KALIBUTAN
By LEON DULCE
Bulatlat.com
We find it difficult to understand why President Benigno Simeon Aquino III, in his latest national address on primetime mass media, continues to rabidly defend the Disbursement Acceleration Program (DAP).
The controversial presidential pork barrel fund, masterminded by Budget Sec. Butch Abad and BS Aquino himself, was declared unconstitutional by the Supreme Court July 1. Aquino’s tirade on national television two weeks later was a declaration of cold war against the SC, threatening the justices with impeachment.
‘Good faith’ remains BS Aquino’s justification in diverting at least P177.3 billion in public funds supposedly toward economic stimulus, calamity funds and other priority projects and concerns.
But the inescapable conclusion is that there is culpable violation of the constitution in the DAP’s implementation. BS Aquino knowingly, deliberately, and repeatedly usurped the Congress’ power of the purse through malversation of funds toward clearly political ends.

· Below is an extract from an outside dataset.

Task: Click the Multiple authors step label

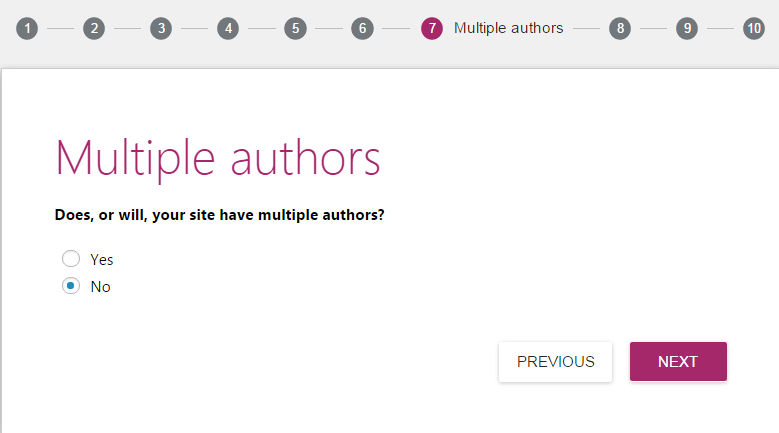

A striking example of the DAP in bad faith is how it operationalized the Jalaur River Multi-Purpose Project Phase II (JRMPP) in Iloilo.

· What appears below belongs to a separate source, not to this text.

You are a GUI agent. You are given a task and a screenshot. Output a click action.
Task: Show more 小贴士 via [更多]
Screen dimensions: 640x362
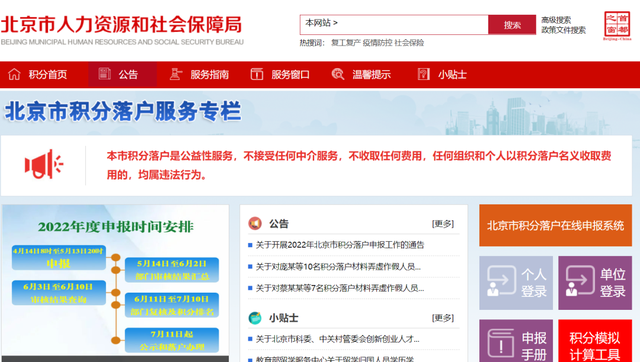tap(443, 318)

Mega Dam, Mega Destruction
The P11.2-billion mega dam project is a pet project of Senate President Franklin Drilon that promises the delivery of electricity, irrigation, and water supply services to far-flung areas in Iloilo.
Critics have pointed out that the benefits of the project can be achieved through smaller projects at less environmental and social cost. But what exactly is the price the people have to pay if the Jalaur Dam pushes through?
In a ‘Writ of Kalikasan’ petition granted by the SC in November last year, it was noted that around 17,000 indigenous Tumanduk people or around 600 communities will be displaced from their ancestral lands and agricultural livelihood by the projected flooding impacts of the dam.
An environmental investigative mission (EIM) conducted by the Advocates of Science & Technology for the People (AGHAM) last September 2012 revealed that there are observed geological risks in the area where the dam’s major structures will be built, affecting its structural integrity.
The EIM’s biodiversity assessment noted at least 85 different plant species that will be flooded by the dam. At least 35 of these plant species are economically important, providing agricultural products for farmers in the area.
Fifteen of these plants are used for food consumption and 19 for therapeutic purposes. The rest have insecticidal properties while others are identified by the Tumandoks as giving balance to the ecosystem.
Threatened wildlife include the Visayan writh-billed hornbill, the red-vented cockatoo, and the Visayan warty pig, all three classified as critically endangered.
Big Funding, Bad Faith
These risks should have been clearly identified and addressed by the proponents from the start, but big funding still came its way early on. A December 12, 2011 memorandum by the Department of Budget Management requested an initial P450 million for the project through DAP.
Ignorance cannot be an excuse, as a feasibility study report by the National Irrigation Administration (NIA) passed in November 2011to the project’s financier, the Korean Export-Import Bank, already warned that indigenous communities would be submerged.
The Korean Exim Bank will loan a hefty P9 billion to the project. The Aquino government’s total counterpart fund is P2.24 billion, all of which will come from DAP and possibly other pork barrel funds since the Jalaur Dam is not in the national budget.
Thus we see how DAP-driven corruption is deliberately and inextricably linked to social and economic dislocation, and even environmental destruction and ethnocide. That is bad faith. BS Aquino, Abad, and all other perpetrators of pork barrel in all its forms should be held to account for this wanton betrayal of public trust.
Leon Dulce is the current campaign coordinator of the Kalikasan People’s Network for the Environment (Kalikasan PNE).